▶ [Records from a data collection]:
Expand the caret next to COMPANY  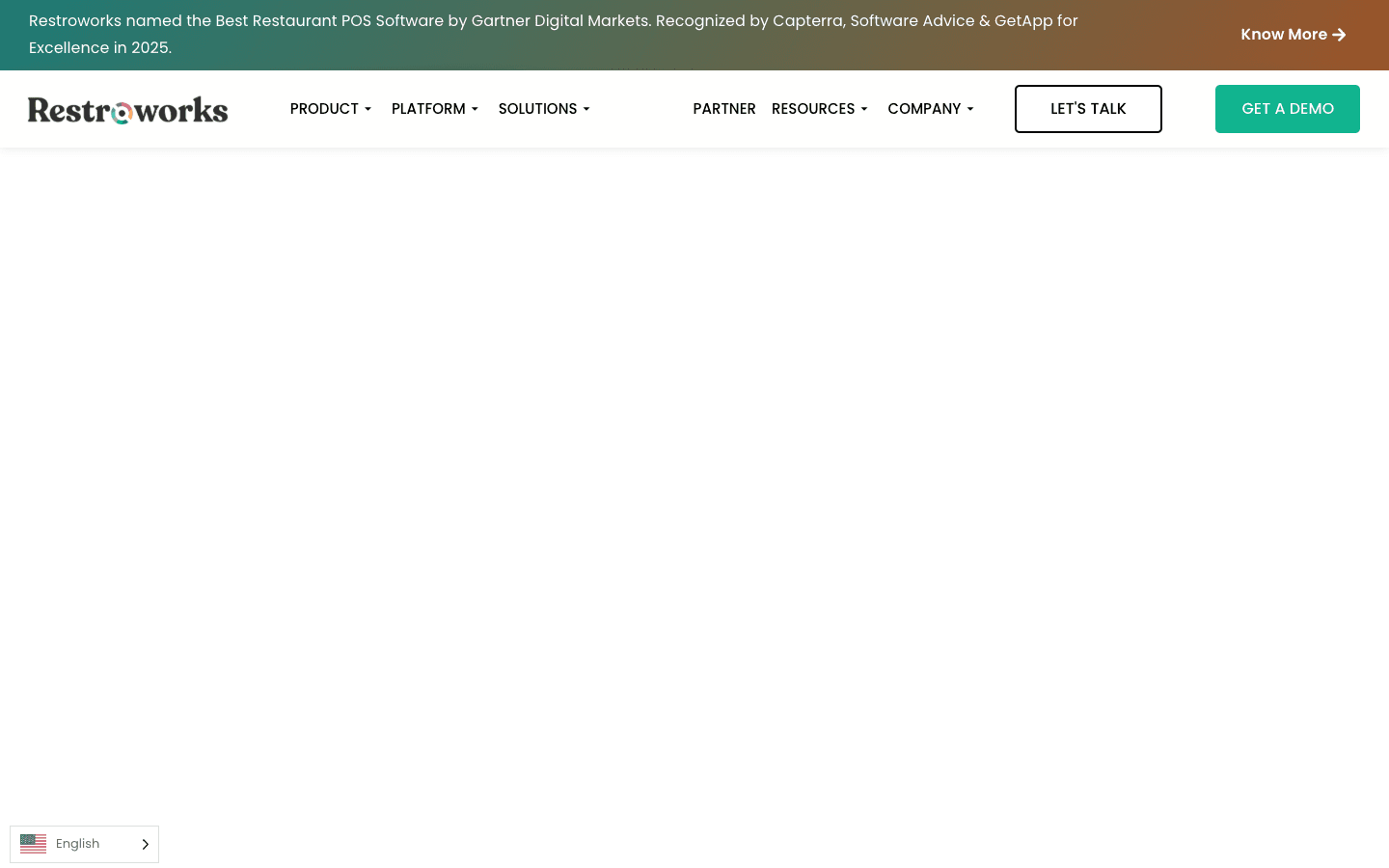tap(970, 110)
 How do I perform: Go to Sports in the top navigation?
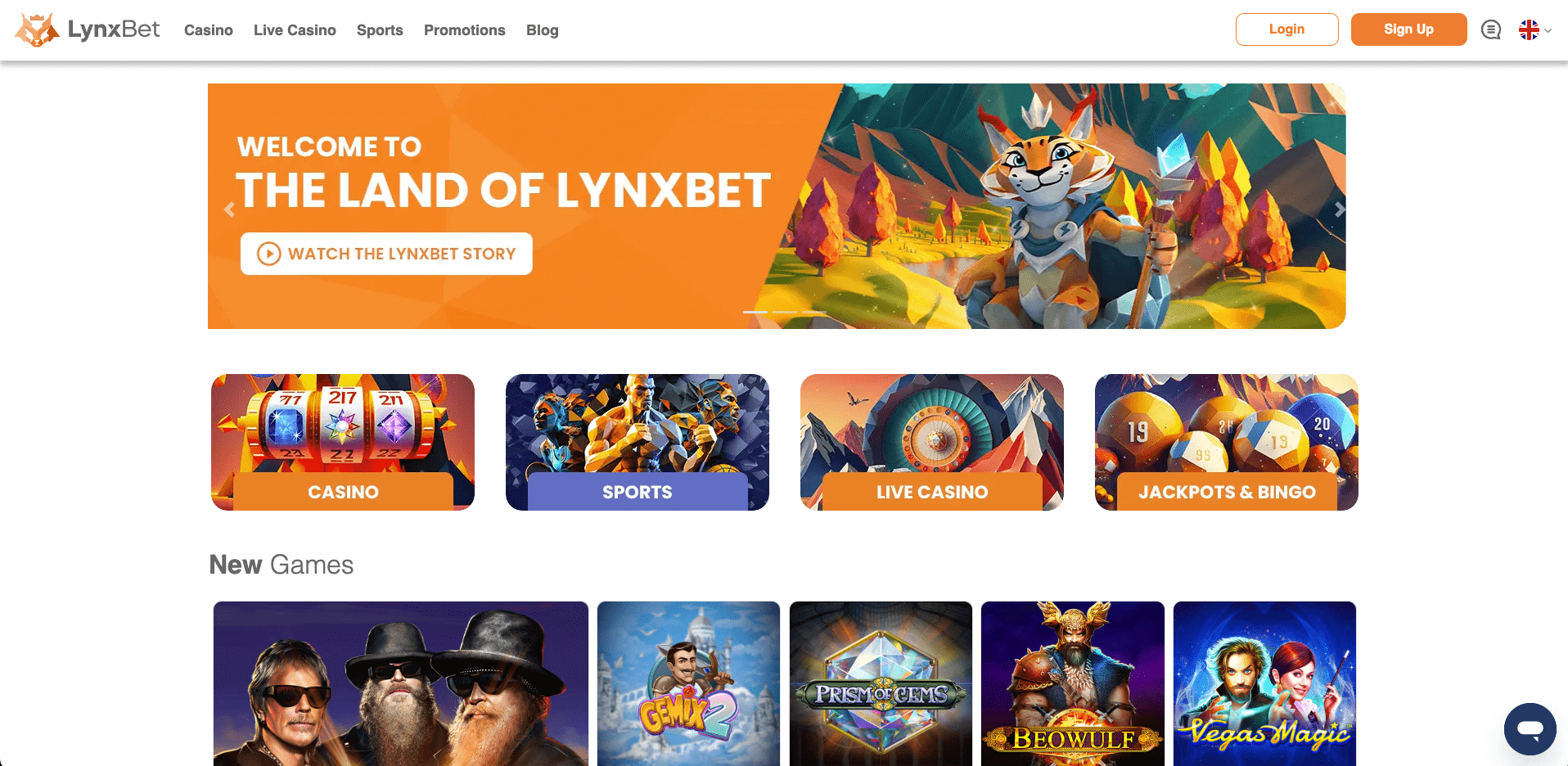380,30
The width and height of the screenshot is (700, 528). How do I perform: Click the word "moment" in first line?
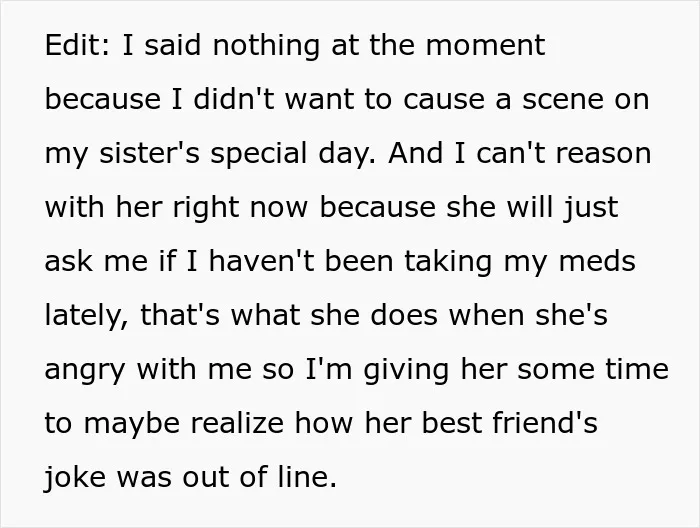click(485, 45)
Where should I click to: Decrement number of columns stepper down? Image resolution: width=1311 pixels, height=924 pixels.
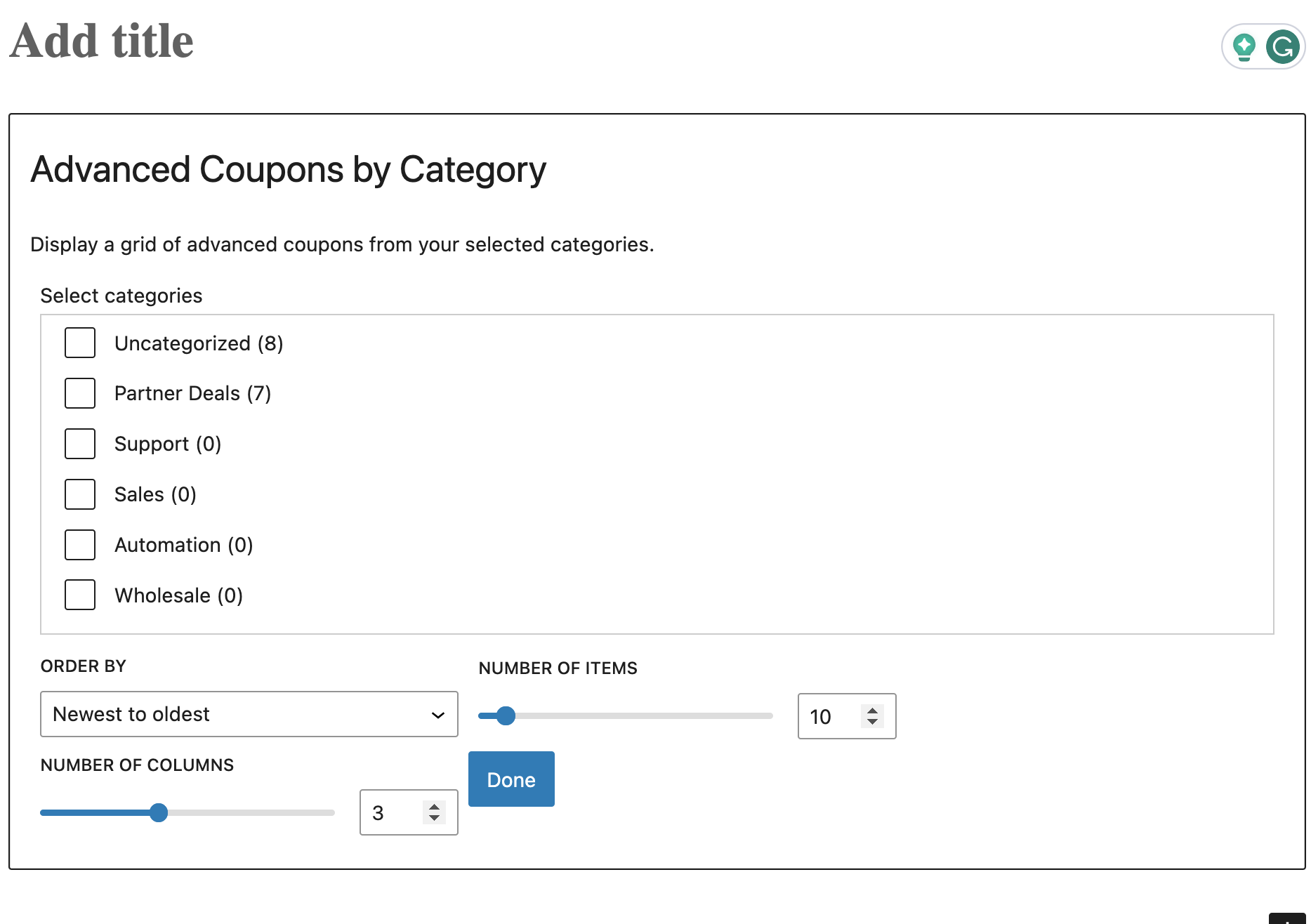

▶ [WHAT IS BEING ASKED]: Copy the material above word for word, beginning at the line that contains "The width and" and continuing through the end of the material, and leave the pictures out.

▶ [WRITTEN SOLUTION]:
The width and height of the screenshot is (700, 528). How do I perform: Click the word "moment" in first line?
click(485, 45)
Where should I click to: Decrement number of columns stepper down? Image resolution: width=1311 pixels, height=924 pixels.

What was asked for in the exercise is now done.